On Christmas night we recall that Angels appeared first to shepherds to deliver the Good News of Jesus' birth (Lk 2:8-20), but we know that at that very time Herod was plotting His assassination. Last Sunday was 'Good Shepherd Sunday', named for the many gospel passages in which Jesus identifies Himself as the Good Shepherd (e.g. Jn ch 10) and instructs His apostles on how they are to be good shepherds themselves. In particular, He warns them of wolves and robbers who endanger the flock and tells them they must keep the sheep safe and nurture them. In choosing to appear to three little shepherd children in the midst of a terrible war, then, Our Lady was identifying herself with the innocent children and declaring loudly that the kings, priests and prophets of this world, the powerbrokers, opinion-makers and all the official shepherds, must repent of the violence in their hearts and become champions of peace.

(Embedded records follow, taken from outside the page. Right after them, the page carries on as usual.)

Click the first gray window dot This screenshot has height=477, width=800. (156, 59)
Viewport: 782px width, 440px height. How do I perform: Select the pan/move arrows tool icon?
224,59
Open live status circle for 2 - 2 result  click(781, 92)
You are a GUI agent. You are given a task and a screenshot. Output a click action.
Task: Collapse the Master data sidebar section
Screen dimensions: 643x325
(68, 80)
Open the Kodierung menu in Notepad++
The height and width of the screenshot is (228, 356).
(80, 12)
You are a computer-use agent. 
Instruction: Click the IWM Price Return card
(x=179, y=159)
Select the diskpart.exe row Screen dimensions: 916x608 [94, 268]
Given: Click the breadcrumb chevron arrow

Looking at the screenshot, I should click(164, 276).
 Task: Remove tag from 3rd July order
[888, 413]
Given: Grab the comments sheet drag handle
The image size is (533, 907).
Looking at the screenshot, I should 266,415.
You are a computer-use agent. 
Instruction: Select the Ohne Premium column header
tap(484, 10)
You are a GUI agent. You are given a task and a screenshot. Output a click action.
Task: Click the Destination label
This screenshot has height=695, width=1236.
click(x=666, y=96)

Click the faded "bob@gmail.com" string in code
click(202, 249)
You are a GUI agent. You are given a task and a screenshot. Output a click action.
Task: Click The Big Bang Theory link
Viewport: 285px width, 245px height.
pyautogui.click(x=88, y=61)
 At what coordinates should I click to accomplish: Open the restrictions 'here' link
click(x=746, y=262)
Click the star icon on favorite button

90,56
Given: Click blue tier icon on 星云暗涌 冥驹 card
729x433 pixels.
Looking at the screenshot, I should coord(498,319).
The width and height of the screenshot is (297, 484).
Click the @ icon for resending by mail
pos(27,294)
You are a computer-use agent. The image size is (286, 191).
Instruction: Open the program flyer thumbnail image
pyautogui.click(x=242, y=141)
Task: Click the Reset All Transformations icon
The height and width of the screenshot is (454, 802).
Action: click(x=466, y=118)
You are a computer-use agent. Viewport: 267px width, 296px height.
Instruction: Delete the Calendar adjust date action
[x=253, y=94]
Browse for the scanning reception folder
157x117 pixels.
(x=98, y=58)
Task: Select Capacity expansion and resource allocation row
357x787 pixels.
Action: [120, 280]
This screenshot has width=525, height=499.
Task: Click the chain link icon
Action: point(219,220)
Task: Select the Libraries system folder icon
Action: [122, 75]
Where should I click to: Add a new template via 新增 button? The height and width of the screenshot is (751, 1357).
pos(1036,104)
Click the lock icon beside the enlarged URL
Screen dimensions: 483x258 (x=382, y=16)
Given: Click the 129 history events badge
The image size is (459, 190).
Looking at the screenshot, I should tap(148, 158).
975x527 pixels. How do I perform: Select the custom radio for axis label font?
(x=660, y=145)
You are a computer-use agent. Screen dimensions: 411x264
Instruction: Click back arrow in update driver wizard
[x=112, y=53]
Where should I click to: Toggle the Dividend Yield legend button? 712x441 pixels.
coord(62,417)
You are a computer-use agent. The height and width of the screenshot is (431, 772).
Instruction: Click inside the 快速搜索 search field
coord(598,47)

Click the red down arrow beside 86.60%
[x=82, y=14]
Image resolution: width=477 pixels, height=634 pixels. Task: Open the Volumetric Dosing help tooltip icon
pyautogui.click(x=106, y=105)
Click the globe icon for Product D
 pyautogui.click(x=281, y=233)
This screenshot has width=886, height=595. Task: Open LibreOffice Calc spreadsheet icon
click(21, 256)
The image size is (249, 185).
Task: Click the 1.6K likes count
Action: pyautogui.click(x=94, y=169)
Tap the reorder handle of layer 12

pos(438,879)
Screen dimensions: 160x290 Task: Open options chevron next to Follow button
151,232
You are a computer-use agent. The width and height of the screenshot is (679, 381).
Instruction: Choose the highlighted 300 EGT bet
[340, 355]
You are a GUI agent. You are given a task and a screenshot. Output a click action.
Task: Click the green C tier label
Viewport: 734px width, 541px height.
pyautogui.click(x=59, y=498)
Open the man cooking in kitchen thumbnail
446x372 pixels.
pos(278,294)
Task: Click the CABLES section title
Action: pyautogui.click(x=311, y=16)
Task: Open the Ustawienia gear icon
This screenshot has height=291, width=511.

In fact, the Immaculate Virgin appeared as a direct answer to the calls of Pope Benedict XV, from the very beginning of World War I, for the laying down fratricidal weapons, for an end to the hell of war, and for prayer for peace. Fátima Day is a sort of spiritual Anzac Day and a spiritual Armistice Day. The message on this day 100 years ago was straightforward: pray the Rosary every day for the peace of the world and an end to war. Join your intercession to Mary's. Join your works of reparation to those of the Church Militant and the Church Suffering. Join your aspirations to those of the Beautiful Lady and all the Church Triumphant.

Our Lady of the Rosary of Fátima: pray for us.
Immaculate heart of Mary: pray for us.
St Francisco and St Jacinta: pray for us.

 

INTRODUCTION TO MASS AND PROCESSION
FOR CENTENARY OF THE FIRST APPARITIONS OF OUR LADY OF THE ROSARY OF FÁTIMA
ST. MARY'S CATHEDRAL, SYDNEY

Welcome to St Mary's Cathedral for this centenary celebration of Our Lady of the Rosary of Fátima. A hundred years ago today, on 13 May 1917, three little shepherd children, Lucia, Jacinta and Francisco, saw a 'Beautiful Lady' appear to them, who told them to pray the Rosary every day for peace and to return on the 13th of each month until October in particular of the act of consecration. The rest is history…

Today as we reconsecrate this Archdiocese our nation and our world to the Immaculate Heart of Mary, Queen of Peace and of the Most Holy Rosary, I acknowledge NOT CONFIRMED YET.

To everyone present, a very warm welcome!